• [Work instructions] Reproduce word for word the entries from the line with "You are a GUI" up to and including the line with "click(x=1119, y=26)", leaving out the pictures.

• [Data rows]

>> START

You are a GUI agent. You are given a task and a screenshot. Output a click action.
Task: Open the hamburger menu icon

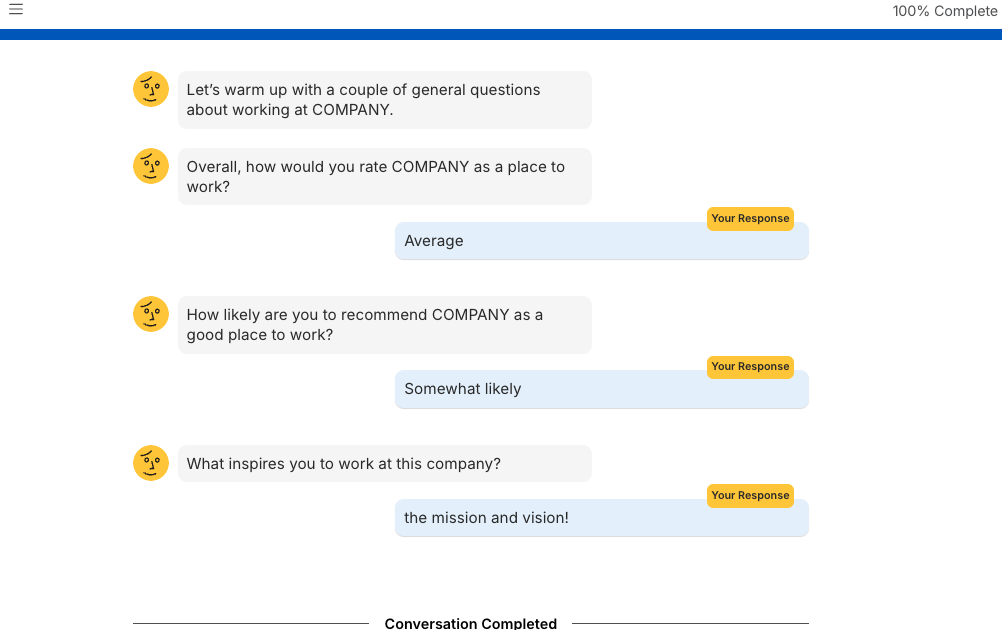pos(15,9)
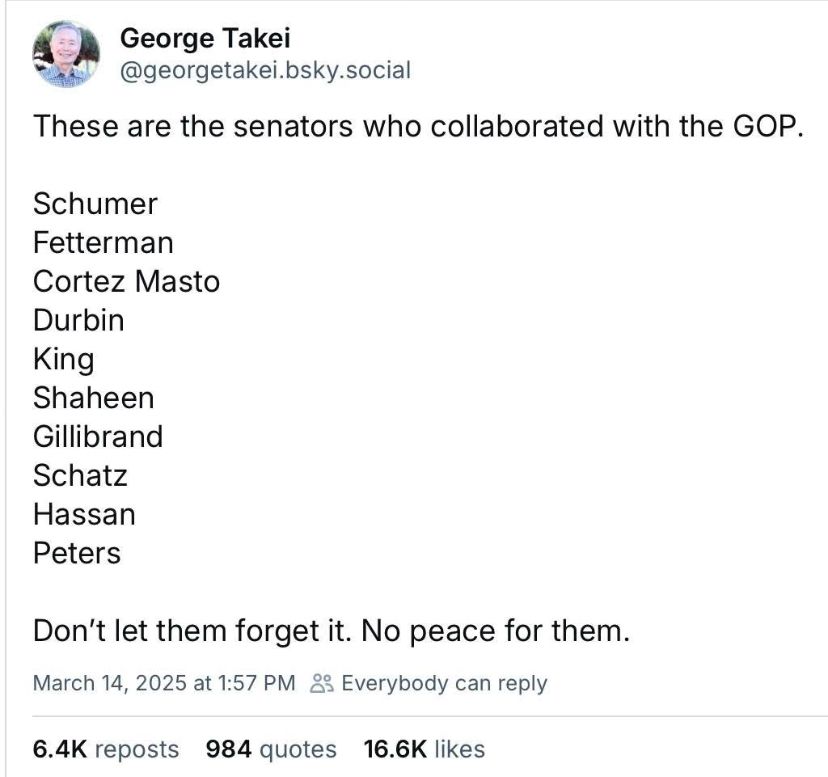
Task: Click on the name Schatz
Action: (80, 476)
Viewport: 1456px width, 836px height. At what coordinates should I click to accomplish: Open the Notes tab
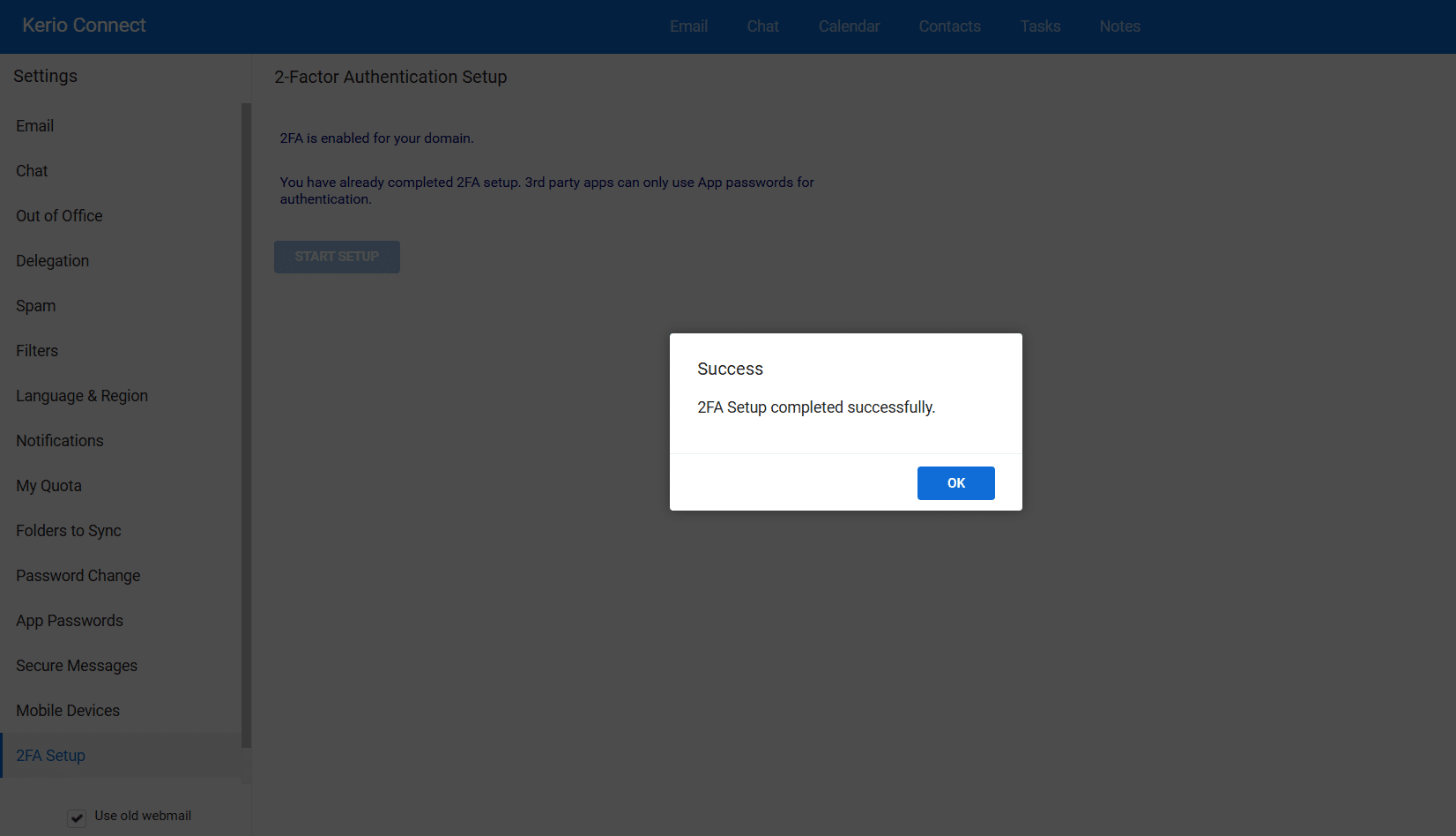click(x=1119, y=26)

>> END
>> START

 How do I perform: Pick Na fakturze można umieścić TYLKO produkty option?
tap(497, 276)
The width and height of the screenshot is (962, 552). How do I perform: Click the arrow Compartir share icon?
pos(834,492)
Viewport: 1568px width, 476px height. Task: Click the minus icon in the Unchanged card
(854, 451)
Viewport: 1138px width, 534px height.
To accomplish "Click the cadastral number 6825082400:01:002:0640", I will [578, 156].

>> END
>> START

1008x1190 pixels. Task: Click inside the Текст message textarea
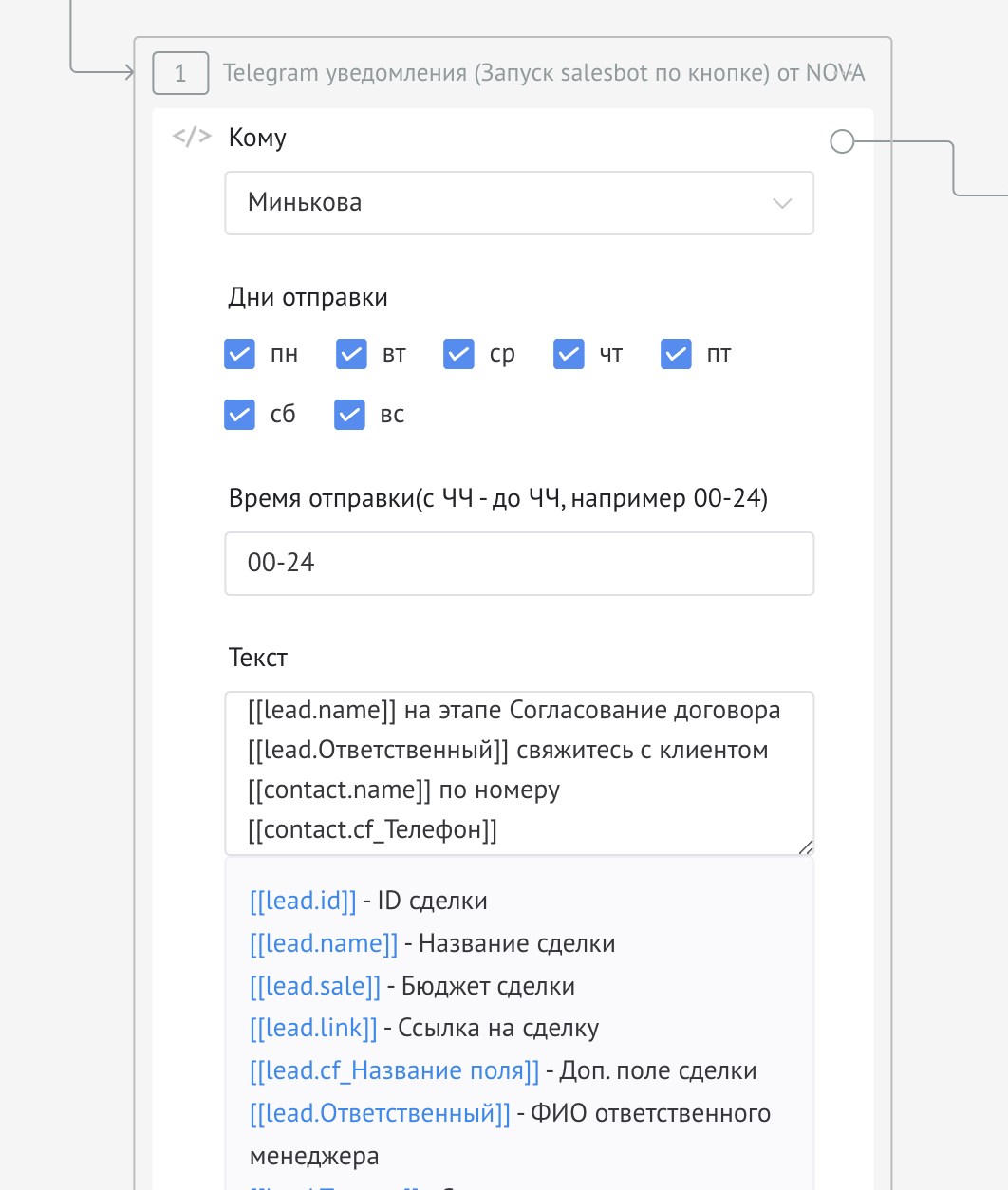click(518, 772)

>> END

• [Written reply]
You are a GUI agent. You are given a task and a screenshot. Output a click action.
Task: Open the hamburger menu icon

pos(15,9)
Task: Click on the name Schatz
Action: (80, 476)
Viewport: 1456px width, 836px height. At what coordinates should I click to accomplish: Open the Notes tab
click(x=1119, y=26)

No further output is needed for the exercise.